Vor den Wahlen im Mai spitzte sich der Konflikt zwischen der Übergangsregierung und der demokratischen Opposition wesentlich zu. Bukarester Studenten durchbrachen das Medienmonopol der Rettungsfront, indem sie den Balkon der Geologie-Fakultät für öffentliche Stellungnahmen öffneten. Sie schafften damit das erste demokratische Forum im post-kommunistischen Rumänien, eine echte Volkstribüne am Universitätsplatz. Anonyme, Angehörige von Opfern der Revolution, bekannte Dissidenten und Intellektuelle ergriffen hier das Wort für eine demokratische Ordnung, während das Staatsfernsehen von Aktionen "extremistischer Gruppierungen" sprach. Der Platz zwischen Universität, Nationaltheater und Intercontinental wurde zur "kommunistenfreie Zone" erklärt. Eine friedliche Revolution schien der blutigen aus dem Dezember zu folgen.
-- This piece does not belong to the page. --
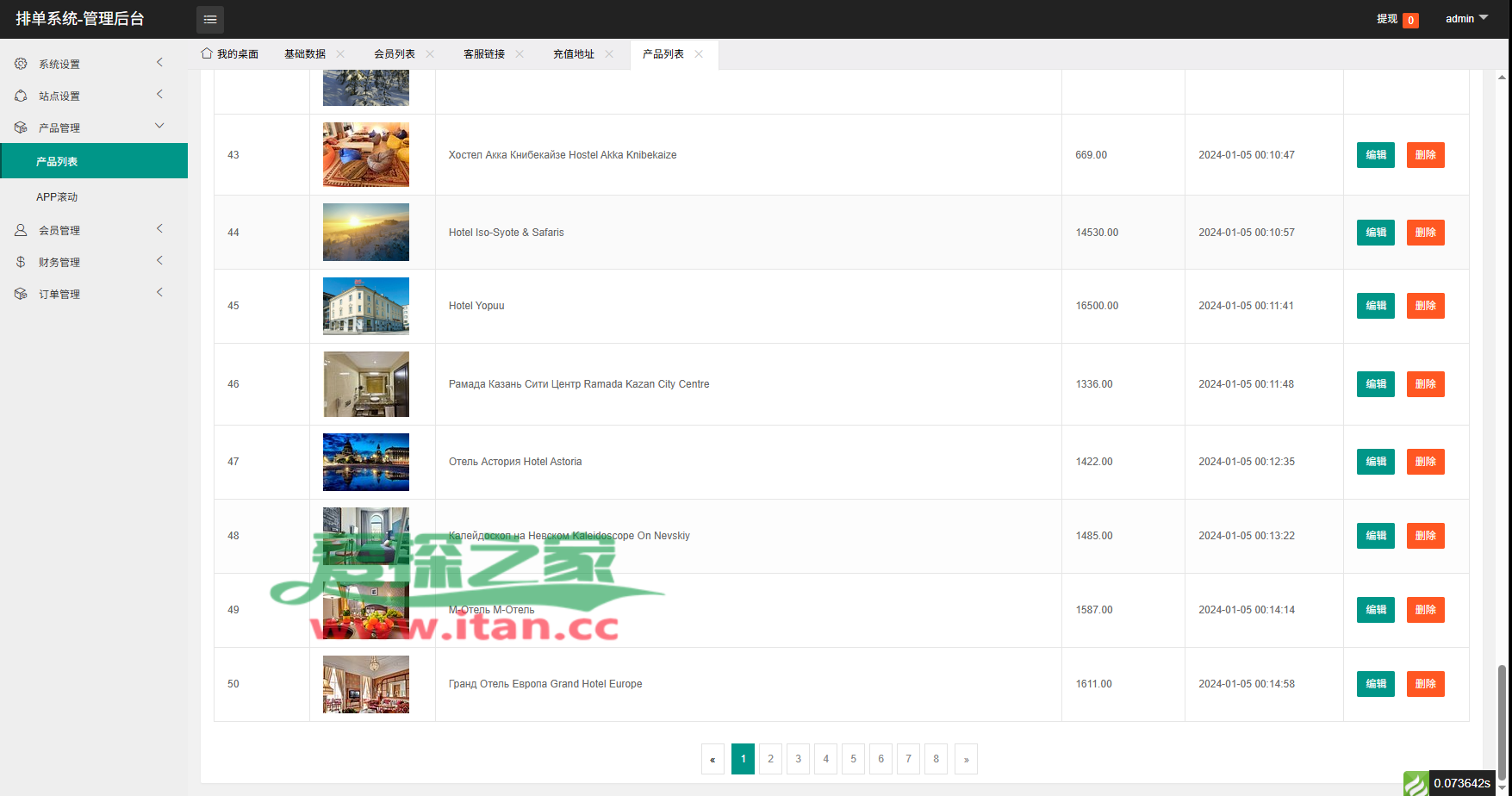Click the home icon on 我的桌面 tab
This screenshot has height=796, width=1512.
207,53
Man wolllte "lieber Rowdy sein als Aktivist" und "lieber tot als Kommunist", so die Hymne der Protestanten, deren Zahl in den Wochen vor den Wahlen bis zu 40.000 anstieg.
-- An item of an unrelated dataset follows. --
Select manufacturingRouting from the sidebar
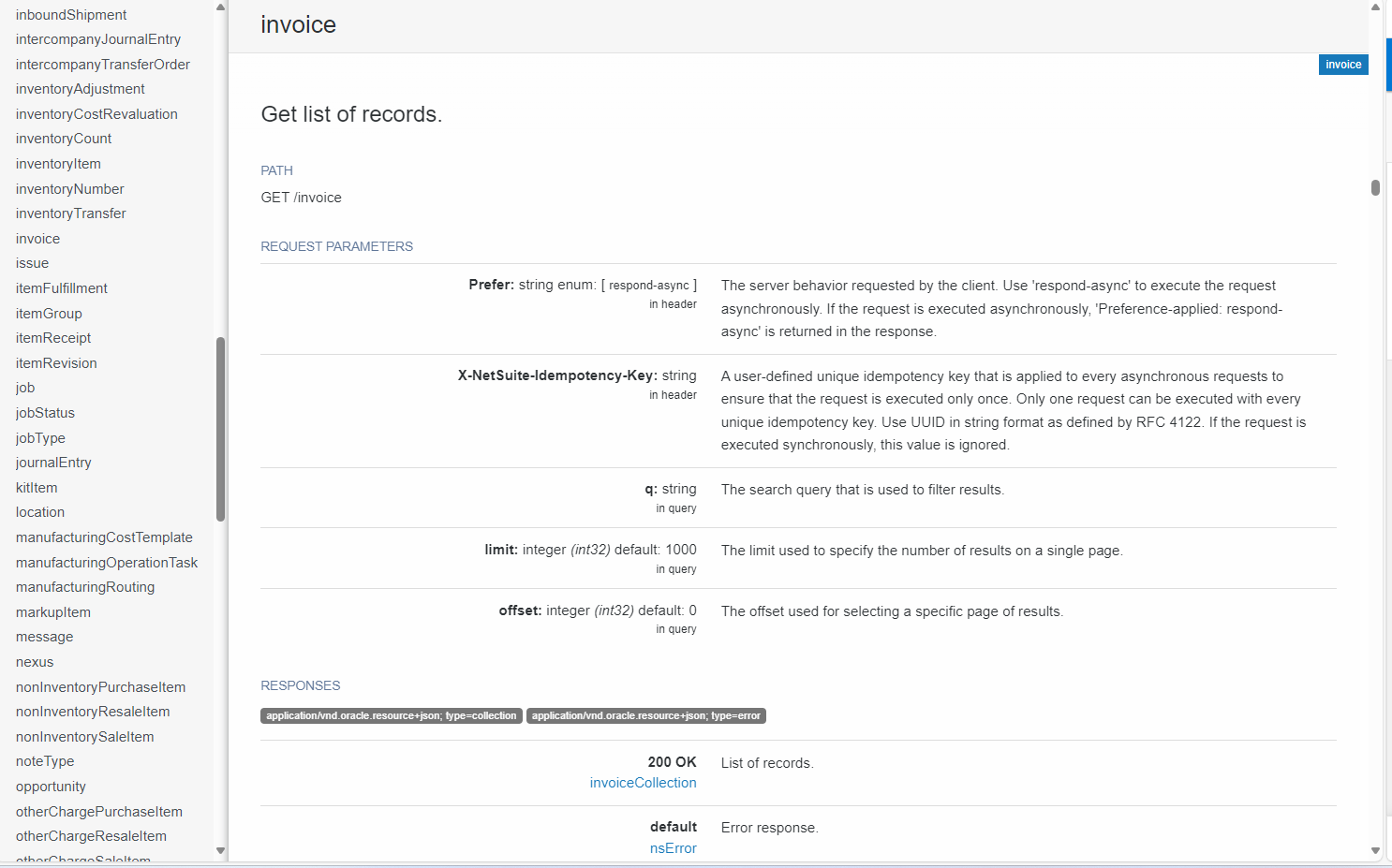Image resolution: width=1392 pixels, height=868 pixels. click(85, 587)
Nach dem Wahlerfolg der Rettungsfront Ende Mai ebbten die Demonstrationen ab. Doch der Universitätsplatz übte nach wie vor große Anziehungskraft auf die enttäuschte Bevölkerung aus, solange Hungerstreiker und unnachgiebige Demokraten ihn als Ort des Protestes markierten. Die Rettungsfront entschied sich den Unruheherd ein für alle Mal auszuräumen. Sie ließ gegen die wenigen friedlichen Demonstranten Polizeikräfte auffahren und provozierte Unruhen in der Hauptstadt. Am Abend des 13. Juni rief Präsident Iliescu im rumänischen Fernsehen die "klarsichtigen und verantwortungsvollen Kräfte" im Land zum Kampf gegen die "Extremisten" auf. Wie bei Demonstrationen zuvor wurden über 10.000 Bergleute aus Petroşani in die Hauptstadt verfrachtet. Koordiniert von Regierungs- und Securitate-Leuten gingen sie mit Knüppeln und Schläuchen auf die Demonstranten los und verbreiteten Terror über Bukarest. Hunderte von Leuten wurden zu willkürlichen Opfern von Prügelattacken, nur weil sie "intellektuell" aussahen. Es gab Tote. Ihre Zahl ist bis heute nicht geklärt. Am 15. Juni bedankte sich der Präsident bei den Bergarbeitern persönlich für ihren "hohen Bürgersinn".

Der Verlauf der Ereignisse im Juni hatten den autokratischen Machtwillen der neuen Regierung offenbart. Die rumänische Revolution war mit Hohn überzogen, die Demokratie zu einer sinnentleerten Floskel gemacht.